> _STORED RECORDS_:
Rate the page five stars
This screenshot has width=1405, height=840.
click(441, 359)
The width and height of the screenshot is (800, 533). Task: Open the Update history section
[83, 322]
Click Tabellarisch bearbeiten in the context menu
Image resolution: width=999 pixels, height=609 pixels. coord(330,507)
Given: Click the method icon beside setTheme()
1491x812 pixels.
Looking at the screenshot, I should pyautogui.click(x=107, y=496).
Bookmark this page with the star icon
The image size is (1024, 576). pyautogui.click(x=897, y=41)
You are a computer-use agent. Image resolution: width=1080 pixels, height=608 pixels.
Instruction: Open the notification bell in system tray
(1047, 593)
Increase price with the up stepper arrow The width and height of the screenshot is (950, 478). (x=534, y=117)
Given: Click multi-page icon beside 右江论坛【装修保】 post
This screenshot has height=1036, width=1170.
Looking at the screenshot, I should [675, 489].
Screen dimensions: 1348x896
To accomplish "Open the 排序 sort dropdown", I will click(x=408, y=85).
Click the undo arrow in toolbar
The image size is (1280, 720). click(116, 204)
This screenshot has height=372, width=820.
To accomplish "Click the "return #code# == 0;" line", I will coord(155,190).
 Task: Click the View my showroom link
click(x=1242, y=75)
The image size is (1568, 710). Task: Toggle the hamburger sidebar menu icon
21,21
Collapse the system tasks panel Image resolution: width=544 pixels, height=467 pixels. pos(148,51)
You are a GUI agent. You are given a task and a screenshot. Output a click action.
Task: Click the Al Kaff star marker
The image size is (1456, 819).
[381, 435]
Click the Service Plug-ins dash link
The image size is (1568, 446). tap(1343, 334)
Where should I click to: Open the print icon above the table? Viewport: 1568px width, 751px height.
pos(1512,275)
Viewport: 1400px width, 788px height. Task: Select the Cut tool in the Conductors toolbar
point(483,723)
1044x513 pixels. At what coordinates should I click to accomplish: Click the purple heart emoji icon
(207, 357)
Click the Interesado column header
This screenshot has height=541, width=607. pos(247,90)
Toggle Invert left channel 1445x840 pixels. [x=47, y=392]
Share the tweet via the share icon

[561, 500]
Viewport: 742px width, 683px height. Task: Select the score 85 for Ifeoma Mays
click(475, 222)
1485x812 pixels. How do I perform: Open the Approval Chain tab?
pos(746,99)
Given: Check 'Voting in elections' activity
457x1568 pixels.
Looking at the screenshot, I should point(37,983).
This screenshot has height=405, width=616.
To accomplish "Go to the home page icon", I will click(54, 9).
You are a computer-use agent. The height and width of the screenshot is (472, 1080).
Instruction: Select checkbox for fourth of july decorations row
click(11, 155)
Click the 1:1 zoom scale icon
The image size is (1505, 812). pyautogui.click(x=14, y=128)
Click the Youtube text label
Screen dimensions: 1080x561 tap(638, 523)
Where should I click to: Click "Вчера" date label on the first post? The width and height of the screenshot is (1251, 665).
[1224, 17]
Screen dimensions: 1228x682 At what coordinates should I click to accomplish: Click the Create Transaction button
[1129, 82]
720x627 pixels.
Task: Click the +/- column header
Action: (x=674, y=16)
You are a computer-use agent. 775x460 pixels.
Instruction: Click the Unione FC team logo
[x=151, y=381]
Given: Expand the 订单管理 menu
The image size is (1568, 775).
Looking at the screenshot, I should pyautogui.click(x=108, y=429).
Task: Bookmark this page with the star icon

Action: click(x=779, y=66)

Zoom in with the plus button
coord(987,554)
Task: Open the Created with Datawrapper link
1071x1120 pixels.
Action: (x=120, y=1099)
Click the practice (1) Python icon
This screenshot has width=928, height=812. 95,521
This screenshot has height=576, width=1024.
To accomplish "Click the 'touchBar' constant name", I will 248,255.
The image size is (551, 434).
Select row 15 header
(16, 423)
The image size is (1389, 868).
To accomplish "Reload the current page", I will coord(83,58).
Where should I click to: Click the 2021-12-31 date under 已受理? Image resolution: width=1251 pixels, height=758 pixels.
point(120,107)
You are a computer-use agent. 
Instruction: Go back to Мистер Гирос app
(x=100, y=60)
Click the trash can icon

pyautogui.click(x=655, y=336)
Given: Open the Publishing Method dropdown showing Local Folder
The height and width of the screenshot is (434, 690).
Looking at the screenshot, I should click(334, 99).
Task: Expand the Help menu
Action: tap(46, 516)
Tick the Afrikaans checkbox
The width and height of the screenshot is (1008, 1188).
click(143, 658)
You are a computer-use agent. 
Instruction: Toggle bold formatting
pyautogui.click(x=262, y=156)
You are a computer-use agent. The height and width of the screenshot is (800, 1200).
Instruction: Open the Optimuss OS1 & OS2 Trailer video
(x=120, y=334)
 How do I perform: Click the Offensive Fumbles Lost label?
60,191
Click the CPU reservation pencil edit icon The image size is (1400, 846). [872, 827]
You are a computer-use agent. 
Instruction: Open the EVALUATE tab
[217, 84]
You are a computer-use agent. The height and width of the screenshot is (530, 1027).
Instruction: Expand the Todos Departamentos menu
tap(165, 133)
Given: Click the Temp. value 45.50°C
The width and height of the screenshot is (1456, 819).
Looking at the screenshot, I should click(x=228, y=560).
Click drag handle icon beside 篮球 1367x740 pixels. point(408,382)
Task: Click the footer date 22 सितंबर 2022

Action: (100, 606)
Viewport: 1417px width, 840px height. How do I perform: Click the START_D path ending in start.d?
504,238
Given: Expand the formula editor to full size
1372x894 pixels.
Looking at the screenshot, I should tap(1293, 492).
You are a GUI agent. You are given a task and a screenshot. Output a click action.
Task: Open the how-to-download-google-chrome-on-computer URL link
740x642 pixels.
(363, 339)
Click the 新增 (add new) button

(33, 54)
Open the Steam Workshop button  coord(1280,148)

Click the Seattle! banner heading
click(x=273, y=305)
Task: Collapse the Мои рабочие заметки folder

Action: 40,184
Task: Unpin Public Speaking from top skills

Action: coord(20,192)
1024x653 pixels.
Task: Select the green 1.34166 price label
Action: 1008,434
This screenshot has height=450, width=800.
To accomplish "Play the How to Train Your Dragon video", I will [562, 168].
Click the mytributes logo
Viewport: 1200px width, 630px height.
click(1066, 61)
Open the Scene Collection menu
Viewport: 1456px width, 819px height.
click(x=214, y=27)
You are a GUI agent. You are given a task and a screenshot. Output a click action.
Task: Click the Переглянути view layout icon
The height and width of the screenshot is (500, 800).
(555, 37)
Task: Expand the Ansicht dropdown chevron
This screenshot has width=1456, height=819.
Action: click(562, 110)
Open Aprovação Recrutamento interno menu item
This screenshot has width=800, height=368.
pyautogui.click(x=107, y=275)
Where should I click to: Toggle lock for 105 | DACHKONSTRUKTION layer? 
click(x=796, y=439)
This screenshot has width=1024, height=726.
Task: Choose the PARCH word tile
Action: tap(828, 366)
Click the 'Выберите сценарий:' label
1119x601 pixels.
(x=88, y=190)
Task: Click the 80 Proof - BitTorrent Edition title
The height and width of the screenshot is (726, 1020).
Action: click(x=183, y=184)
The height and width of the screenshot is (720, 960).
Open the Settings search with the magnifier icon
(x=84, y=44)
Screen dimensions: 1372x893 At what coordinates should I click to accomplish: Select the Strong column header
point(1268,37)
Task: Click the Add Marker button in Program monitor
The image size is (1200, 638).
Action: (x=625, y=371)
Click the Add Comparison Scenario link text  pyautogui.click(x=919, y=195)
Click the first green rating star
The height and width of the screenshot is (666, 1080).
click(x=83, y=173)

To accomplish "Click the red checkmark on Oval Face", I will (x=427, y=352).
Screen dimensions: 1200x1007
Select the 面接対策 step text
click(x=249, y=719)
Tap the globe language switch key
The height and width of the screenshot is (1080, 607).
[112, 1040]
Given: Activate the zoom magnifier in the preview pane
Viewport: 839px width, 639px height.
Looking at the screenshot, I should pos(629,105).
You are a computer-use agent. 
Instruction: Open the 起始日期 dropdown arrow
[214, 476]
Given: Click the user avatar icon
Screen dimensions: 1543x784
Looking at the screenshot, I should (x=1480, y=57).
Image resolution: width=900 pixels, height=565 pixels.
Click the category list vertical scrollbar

> _DESCRIPTION OF THE TASK_:
Copy the rows from the line with "will (x=427, y=352)." up to and including the line with "[112, 1040]", changing "globe" to "world" and leaving everything else unchanged.

> _FINAL ANSWER_:
To accomplish "Click the red checkmark on Oval Face", I will (x=427, y=352).
Screen dimensions: 1200x1007
Select the 面接対策 step text
click(x=249, y=719)
Tap the world language switch key
The height and width of the screenshot is (1080, 607).
[112, 1040]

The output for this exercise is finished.